There's a prevalent thought that going barefoot is terribly unsanitary and can spread disease, yet most diseases are spread through direct contact from our hands to our faces, or from face to face. Still, no one insists that we all wear surgical masks and gloves during the height of flu season and no one polices public restrooms to make sure that we've all properly washed our hands when leaving.


Lots of people think it's "gross" or "disgusting" to go barefoot, but then put shoes on that their feet have sweated in day after day and which act as incubators for problems such as athlete's foot and toe fungus.


Going barefoot in a store is supposedly very unsafe and a high risk for injury, yet high heels -- which put 20,000 women a year into hospital ERs and often have no traction at all on their soles -- are acceptable footwear.
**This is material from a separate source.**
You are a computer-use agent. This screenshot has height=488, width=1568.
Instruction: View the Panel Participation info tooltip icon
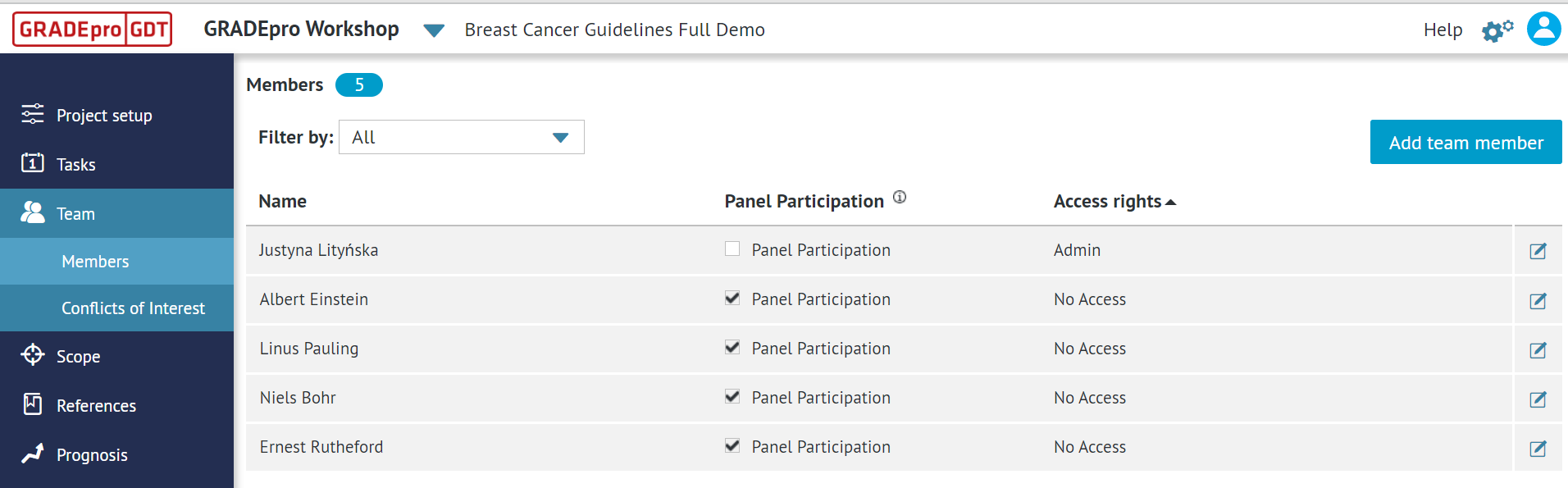tap(900, 197)
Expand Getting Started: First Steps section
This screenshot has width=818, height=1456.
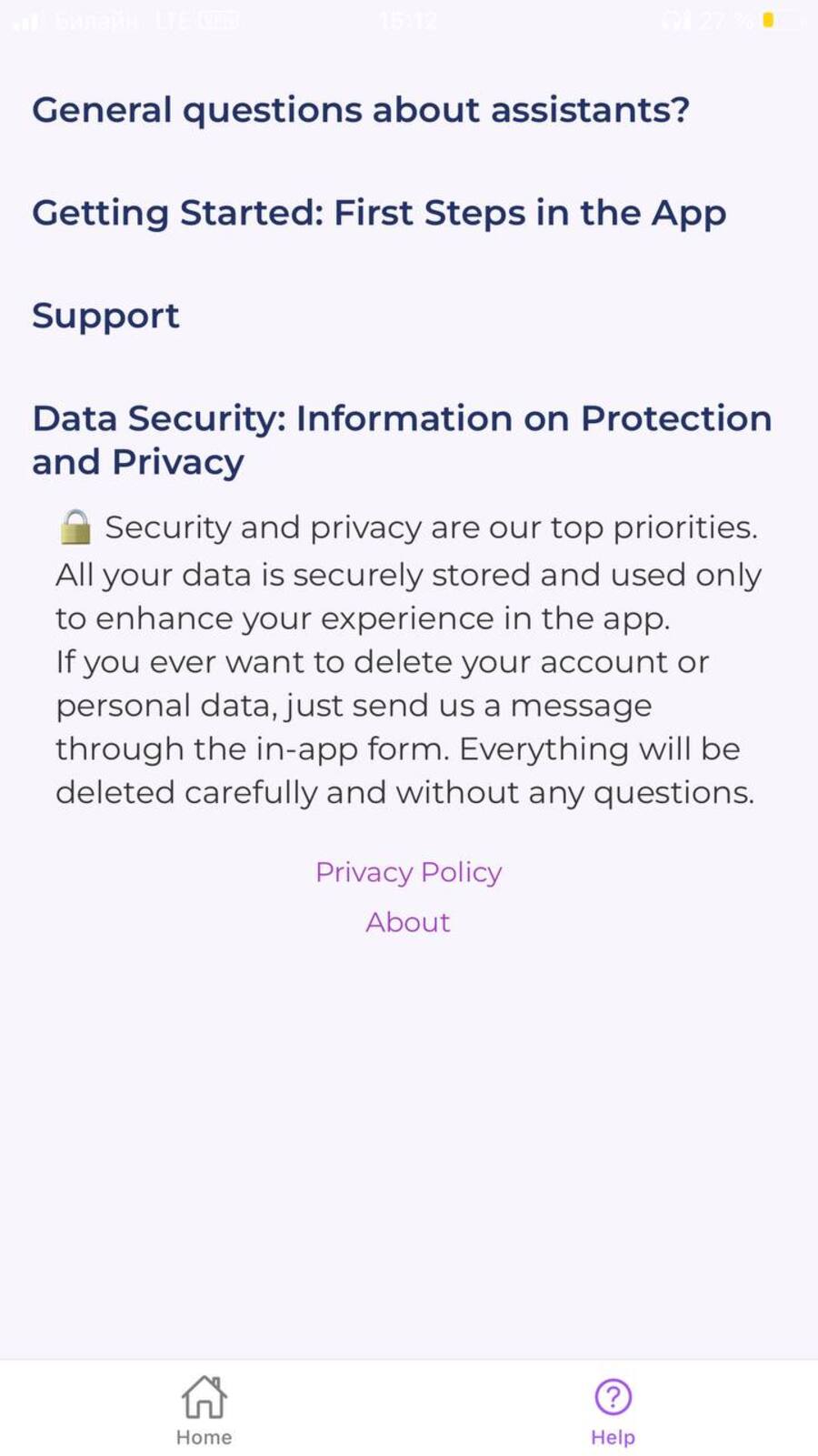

Many people claim that they "hate feet" and can't stand the sight of them, yet they're fine when others wear open-toed shoes. It's only when the small amount of shoe material is removed that the sight of the feet is offensive. The exception: bare feet are rarely hated at the pool.


Countless women have told me that they don't go barefoot because they have "sensitive" feet, yet are willing to wear shoes which cause regular pain and blistering in and on their "sensitive" feet.


Podiatrists and other experts say that there's no evidence to support claims that running barefoot leads to less injury. There is also no evidence to support claims that running with standard cushioned shoes causes less injury, yet they are fine recommending those.


Many people think that going barefoot puts feet at a high risk of injury, yet many people regularly close car doors, use sharp steak knives and scissors, light matches and more without wearing protective gloves.


Naysayers claim that there's loads of broken glass, sharp rocks, nails, and even hypodermic needles strewn about all over the place, yet they can never point out where any of it is when asked.


Though many podiatrists say that our bare feet aren't capable of properly supporting us, countless athletes successfully compete barefoot in gymnastics, martial arts, dance, running and more.


Some people believe it's inappropriate for someone to shop a store barefoot, yet customers are regularly allowed with offensive shirts and tattoos, bad body odor, loud children and more.


A common thought is that bare feet may make business floors excessively dirty. A person who regularly goes barefoot cleans their feet at least once a day. People who wear regularly wear shoes rarely, if ever, clean the soles of their footwear.


You know who -- or what -- is allowed barefoot into a store? Service animals. It may be "no shoes, no service" for people, but guide dogs are allowed on the very same unsafe floors AND they cannot be made by management to wear protective booties, per a blog post I wrote a while back.


Speaking of bare feet being inappropriate, it used to be that women should only wear skirts, children should only speak when spoken to and flip flops were only for the pool or shower room. My, how things change.


Do these things also make you go "Hmm..."? Does it give you a different perspective on bare feet? What would you add to the list? Am I off base with some of them? Please leave your comments in the section below.